AIM OF THE TASK →
Would you copy each line of the data below that has "search"?

Records from a collection
****

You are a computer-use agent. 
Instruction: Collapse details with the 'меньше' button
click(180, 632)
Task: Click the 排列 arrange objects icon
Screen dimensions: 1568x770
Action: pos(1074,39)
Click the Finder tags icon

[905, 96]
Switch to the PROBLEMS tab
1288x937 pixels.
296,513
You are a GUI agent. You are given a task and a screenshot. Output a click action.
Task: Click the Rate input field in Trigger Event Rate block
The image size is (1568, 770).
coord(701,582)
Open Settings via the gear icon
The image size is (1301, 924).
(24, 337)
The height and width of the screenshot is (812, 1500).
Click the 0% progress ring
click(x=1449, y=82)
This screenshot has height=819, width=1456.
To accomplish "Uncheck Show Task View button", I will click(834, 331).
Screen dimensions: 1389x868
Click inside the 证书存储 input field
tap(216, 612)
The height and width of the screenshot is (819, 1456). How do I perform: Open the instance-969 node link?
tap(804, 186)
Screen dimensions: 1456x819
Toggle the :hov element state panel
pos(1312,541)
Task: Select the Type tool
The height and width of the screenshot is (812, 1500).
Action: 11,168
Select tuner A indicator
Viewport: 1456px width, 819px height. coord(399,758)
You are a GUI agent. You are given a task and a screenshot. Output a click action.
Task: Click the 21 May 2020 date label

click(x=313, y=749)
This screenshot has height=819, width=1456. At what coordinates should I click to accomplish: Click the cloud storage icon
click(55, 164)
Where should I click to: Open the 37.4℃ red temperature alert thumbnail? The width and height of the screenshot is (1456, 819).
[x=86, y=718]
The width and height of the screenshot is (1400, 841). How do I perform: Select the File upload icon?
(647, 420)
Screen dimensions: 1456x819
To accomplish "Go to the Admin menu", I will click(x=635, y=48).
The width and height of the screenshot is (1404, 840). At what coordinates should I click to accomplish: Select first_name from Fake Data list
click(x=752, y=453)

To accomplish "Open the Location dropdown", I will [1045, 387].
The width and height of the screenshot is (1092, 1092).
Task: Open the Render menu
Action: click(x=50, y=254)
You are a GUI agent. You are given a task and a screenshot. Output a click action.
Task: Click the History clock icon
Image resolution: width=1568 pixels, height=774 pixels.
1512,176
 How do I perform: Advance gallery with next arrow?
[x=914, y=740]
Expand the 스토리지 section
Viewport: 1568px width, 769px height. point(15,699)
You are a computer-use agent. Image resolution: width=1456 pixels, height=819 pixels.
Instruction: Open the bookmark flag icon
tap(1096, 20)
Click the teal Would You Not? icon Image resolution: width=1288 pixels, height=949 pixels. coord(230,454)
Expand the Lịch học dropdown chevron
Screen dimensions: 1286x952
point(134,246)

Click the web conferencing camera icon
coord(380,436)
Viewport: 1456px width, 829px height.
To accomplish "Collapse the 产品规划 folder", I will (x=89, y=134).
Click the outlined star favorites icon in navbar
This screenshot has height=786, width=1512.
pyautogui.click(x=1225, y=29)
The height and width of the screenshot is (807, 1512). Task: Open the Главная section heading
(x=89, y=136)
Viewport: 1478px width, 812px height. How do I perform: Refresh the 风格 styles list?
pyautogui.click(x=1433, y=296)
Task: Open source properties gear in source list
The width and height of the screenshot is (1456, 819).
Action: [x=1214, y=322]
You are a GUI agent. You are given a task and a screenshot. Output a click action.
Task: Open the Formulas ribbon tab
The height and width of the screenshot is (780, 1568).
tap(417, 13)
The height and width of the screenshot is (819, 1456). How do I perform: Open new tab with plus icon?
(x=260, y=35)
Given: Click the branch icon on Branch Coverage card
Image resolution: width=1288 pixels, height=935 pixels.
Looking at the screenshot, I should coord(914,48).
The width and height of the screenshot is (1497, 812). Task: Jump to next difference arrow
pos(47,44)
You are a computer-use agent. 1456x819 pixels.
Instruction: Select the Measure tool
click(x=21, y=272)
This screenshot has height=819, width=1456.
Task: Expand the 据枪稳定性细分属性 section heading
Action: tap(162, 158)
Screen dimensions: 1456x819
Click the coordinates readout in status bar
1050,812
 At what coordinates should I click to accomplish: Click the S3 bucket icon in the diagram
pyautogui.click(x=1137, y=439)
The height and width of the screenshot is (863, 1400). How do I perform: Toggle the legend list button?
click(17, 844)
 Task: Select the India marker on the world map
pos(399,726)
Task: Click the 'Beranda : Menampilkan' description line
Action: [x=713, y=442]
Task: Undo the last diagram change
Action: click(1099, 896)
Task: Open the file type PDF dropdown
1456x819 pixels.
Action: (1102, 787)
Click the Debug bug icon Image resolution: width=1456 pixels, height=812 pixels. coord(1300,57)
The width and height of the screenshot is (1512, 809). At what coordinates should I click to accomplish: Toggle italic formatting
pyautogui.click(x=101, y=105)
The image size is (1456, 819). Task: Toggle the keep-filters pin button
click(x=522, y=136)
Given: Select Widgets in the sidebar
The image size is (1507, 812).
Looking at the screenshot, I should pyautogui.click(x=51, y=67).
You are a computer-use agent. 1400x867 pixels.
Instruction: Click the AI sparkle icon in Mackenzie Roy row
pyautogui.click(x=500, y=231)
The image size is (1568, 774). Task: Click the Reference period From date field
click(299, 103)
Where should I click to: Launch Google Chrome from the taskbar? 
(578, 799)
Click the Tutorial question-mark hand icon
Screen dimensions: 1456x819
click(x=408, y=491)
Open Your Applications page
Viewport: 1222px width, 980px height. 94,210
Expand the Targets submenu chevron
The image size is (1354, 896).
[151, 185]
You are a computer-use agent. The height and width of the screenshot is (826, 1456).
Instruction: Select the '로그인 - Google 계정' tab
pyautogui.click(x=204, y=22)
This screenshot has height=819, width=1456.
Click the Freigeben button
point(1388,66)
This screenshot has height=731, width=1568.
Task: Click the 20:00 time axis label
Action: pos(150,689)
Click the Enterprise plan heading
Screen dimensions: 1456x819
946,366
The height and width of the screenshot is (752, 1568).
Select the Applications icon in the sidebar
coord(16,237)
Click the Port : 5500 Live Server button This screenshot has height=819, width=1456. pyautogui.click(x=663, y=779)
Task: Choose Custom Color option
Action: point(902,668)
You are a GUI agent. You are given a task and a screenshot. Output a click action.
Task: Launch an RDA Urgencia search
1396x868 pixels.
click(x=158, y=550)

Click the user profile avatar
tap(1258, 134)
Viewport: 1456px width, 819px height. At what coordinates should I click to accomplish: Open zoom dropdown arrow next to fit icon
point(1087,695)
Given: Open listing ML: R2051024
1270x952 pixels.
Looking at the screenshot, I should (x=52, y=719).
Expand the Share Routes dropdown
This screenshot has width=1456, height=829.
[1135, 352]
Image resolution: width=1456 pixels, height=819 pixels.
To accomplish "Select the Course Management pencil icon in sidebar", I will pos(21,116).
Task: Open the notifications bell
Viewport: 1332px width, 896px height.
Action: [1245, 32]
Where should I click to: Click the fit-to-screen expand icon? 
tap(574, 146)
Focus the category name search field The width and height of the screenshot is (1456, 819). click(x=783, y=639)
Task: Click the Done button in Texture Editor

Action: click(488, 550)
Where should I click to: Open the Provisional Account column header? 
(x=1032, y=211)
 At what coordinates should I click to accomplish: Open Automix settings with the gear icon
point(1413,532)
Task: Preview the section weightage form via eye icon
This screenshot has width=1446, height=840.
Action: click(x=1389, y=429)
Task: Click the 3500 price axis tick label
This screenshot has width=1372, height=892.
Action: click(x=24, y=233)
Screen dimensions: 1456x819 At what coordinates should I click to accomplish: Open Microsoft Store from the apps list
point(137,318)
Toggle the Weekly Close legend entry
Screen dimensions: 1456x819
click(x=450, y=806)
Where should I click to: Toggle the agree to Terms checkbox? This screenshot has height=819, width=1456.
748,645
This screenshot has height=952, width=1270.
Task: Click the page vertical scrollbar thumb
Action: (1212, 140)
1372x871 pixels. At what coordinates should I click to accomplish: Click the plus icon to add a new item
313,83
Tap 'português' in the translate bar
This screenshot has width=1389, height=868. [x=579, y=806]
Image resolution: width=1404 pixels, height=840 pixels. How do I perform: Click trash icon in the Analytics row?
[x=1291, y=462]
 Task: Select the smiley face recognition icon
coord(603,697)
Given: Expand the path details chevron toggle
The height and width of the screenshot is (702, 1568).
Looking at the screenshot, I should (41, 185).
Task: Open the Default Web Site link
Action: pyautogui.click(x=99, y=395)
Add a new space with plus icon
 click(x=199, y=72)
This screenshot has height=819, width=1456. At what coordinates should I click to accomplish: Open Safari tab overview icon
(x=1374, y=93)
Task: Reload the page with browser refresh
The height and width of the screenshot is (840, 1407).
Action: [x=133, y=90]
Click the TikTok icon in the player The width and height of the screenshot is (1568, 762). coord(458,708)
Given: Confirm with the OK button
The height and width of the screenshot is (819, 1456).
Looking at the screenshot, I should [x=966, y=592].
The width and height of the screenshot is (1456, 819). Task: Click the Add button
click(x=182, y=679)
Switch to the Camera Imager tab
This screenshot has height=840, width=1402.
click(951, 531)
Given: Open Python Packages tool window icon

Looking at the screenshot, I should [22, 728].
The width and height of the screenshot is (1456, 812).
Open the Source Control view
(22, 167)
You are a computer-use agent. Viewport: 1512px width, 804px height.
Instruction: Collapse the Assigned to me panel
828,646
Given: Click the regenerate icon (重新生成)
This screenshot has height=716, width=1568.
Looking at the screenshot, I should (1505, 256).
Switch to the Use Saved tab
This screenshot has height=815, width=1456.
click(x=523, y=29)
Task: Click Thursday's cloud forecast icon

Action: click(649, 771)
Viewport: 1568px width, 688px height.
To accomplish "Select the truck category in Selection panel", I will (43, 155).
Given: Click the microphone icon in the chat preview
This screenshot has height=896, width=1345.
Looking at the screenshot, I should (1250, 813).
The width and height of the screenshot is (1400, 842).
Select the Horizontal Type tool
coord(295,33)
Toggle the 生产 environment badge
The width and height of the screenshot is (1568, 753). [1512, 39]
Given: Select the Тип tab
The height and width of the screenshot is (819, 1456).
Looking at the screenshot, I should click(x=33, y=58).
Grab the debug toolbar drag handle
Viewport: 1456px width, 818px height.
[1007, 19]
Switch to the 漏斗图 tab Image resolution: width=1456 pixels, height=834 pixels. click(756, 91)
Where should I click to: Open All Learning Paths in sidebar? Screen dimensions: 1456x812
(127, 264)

****

RESULT FOR THIS TASK →
Task: Launch an RDA Urgencia search
Focus the category name search field The width and height of the screenshot is (1456, 819). click(x=783, y=639)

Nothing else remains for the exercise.